▶ Source passage
■ ■ ■ ■ ■

Doctors say that after the transplant, Hitarth only has a 25% chance of survival
UPDATE: Despite a lot of effort, Hitarth passed away on 26th July, 2016. We thank all our readers who contributed to his fight against cancer.
Ahmedabad-based Dhyanesh Patel and his wife were overjoyed after having twins on 20 April, 2014. They named them Hiya and Hitarth. It was a wonderful time for the family. Dhyanesh, who was working with Sony, quit his job in August to start his own venture. Things were looking up for them, till one day when Hitarth got a fever.
“That was the first time one of our kids had fallen ill and we had to visit the doctor. So we took him to the family doctor and he prescribed a few medicines,” says Dhyanesh.
However, the fever wasn’t going down and they admitted him to a hospital in Maninagar.
After running some tests, the doctors realised he had mild typhoid.
“Typhoid has no vaccine. You just have to control the immune system. Hitarth was hospitalised for 17 days. His blood platelet count started dropping and the fever kept coming back,” says Dhyanesh.
Since September, Hitarth has been getting fever every single day. He is given antibiotics and the fever drops.
“We went to all the top doctors in Ahmedabad to find out what was wrong with our child. They ran all sorts of tests. The reports were sent to Mumbai, Delhi and even California. But no one could tell what was wrong with him,” says Dhyanesh.
By December 1, Hitarth was admitted to Apollo Hospital. This two-and-a-half-year-old had seen laboratories every single day and had taken at least 200 blood tests. Doctors at this hospital suggested a bone marrow test for him. In the usual scenario, one bone marrow test can determine what the problem is. However, in this child’s case he had to undergo the painful test nearly 5-6 times. One of the results was sent to Mumbai to be checked by a specialist.
Meanwhile, the doctors in Ahmedabad were perplexed and couldn’t tell why his platelet count was still dropping.
These frequent trips to the hospital had really affected Hitarth’s spirit.
The otherwise bubbly child had stopped eating and was very glum.
The doctor in Mumbai suspected that his bone marrow had failed. Further tests confirmed this and also revealed that the child’s body was battling the Epstein-Barr Virus (EBV).
“The EBV is very common and a normal person’s blood cells can fight this virus. However, because my son’s platelet count was low, his body was too weak to resist it,” says Dhyanesh.
Finally, the doctors told the parents that the only way the child could survive was if he underwent a bone marrow transplant. This was another challenge as it is more difficult to find a bone marrow match for a child than for an adult.

■ ■ ■ ■ ■

▶ Source data
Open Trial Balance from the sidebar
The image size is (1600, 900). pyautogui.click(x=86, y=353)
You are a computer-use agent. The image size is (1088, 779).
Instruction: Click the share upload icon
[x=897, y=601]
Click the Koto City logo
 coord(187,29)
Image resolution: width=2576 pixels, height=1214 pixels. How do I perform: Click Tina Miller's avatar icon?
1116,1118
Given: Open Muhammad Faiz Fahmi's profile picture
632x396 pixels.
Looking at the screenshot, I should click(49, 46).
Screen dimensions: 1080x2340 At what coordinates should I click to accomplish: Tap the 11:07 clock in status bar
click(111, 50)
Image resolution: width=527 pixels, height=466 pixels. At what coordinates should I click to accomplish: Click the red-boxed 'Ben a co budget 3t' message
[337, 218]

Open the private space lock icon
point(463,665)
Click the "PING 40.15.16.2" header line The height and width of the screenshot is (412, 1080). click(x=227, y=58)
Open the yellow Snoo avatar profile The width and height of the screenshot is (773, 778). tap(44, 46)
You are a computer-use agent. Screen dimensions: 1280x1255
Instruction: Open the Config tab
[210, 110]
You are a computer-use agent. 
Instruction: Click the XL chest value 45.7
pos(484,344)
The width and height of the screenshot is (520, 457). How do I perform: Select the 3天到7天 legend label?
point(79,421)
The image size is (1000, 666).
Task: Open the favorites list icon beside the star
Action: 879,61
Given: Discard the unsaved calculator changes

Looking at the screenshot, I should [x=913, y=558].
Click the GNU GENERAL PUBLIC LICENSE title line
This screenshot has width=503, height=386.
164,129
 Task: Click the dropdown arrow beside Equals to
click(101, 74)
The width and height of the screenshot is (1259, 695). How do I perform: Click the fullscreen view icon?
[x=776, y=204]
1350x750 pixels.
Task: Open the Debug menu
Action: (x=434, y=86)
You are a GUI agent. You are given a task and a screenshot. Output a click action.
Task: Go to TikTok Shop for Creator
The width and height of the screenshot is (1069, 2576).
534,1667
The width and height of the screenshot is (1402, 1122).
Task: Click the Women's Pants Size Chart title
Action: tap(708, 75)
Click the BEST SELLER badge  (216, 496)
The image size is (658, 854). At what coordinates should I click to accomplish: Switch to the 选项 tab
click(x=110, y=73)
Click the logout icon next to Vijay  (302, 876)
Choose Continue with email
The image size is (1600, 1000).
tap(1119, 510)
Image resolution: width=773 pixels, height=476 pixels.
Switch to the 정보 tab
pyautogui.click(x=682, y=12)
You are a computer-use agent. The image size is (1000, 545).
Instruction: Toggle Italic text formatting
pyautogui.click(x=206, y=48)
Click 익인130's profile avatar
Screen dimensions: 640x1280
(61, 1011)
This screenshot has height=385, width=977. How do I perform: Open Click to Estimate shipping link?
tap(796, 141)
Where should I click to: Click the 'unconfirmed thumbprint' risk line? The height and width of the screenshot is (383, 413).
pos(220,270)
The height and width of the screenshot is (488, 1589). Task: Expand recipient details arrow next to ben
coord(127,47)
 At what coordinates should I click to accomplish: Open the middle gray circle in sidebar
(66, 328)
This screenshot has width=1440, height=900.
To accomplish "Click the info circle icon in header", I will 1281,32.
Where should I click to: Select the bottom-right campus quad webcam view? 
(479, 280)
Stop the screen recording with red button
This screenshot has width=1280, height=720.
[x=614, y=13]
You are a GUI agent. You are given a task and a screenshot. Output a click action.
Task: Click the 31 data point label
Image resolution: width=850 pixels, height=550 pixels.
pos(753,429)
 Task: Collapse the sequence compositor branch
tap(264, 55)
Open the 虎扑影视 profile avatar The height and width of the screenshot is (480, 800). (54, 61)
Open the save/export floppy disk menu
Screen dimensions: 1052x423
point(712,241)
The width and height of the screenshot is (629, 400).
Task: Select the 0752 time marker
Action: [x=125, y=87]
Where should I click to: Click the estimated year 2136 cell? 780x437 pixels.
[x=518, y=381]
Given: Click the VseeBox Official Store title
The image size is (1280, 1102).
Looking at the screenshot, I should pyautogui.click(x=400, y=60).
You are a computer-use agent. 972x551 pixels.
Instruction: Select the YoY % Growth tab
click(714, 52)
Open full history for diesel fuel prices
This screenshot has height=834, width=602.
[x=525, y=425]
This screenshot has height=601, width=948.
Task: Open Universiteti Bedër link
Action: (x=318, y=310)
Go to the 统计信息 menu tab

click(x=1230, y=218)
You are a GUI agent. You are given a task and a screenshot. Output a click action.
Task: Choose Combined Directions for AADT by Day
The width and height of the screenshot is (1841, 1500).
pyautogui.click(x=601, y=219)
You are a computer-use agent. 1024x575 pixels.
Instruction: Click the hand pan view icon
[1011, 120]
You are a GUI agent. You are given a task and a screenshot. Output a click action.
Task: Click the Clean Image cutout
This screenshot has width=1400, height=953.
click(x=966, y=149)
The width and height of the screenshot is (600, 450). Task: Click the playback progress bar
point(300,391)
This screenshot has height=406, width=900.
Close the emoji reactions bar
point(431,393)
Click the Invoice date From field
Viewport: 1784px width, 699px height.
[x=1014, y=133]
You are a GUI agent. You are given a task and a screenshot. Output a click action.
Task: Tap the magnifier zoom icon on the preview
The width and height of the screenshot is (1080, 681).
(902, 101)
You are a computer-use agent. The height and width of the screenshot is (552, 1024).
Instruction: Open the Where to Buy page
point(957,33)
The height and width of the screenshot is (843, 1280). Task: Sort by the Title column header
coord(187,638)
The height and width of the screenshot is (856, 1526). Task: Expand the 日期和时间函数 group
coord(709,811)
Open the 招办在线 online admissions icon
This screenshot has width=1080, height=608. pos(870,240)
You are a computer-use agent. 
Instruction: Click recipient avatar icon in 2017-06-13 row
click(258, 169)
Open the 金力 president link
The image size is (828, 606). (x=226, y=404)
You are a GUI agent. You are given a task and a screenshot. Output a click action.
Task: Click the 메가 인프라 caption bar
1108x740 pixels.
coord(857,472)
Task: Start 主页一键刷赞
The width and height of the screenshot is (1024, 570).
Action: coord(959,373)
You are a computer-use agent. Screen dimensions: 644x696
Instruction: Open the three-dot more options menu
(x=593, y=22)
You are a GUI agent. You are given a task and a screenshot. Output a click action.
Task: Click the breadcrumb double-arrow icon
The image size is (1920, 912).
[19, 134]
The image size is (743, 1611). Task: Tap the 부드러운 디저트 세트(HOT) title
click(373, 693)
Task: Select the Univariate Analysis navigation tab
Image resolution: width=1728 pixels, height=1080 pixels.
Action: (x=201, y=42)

■ ■ ■ ■ ■

▶ Problems to work on
- 1) Retype the article about Hitarth, covering everything from "Doctors say that" down to "got a fever.".
- 2) List every date in the article about Hitarth that includes a specific day of the month.
Rely solely on the article about Hitarth, not on the data, for what follows.

▶ List of answers
- 1)
Doctors say that after the transplant, Hitarth only has a 25% chance of survival
UPDATE: Despite a lot of effort, Hitarth passed away on 26th July, 2016. We thank all our readers who contributed to his fight against cancer.
Ahmedabad-based Dhyanesh Patel and his wife were overjoyed after having twins on 20 April, 2014. They named them Hiya and Hitarth. It was a wonderful time for the family. Dhyanesh, who was working with Sony, quit his job in August to start his own venture. Things were looking up for them, till one day when Hitarth got a fever.

- 2)
26th July, 2016
20 April, 2014
December 1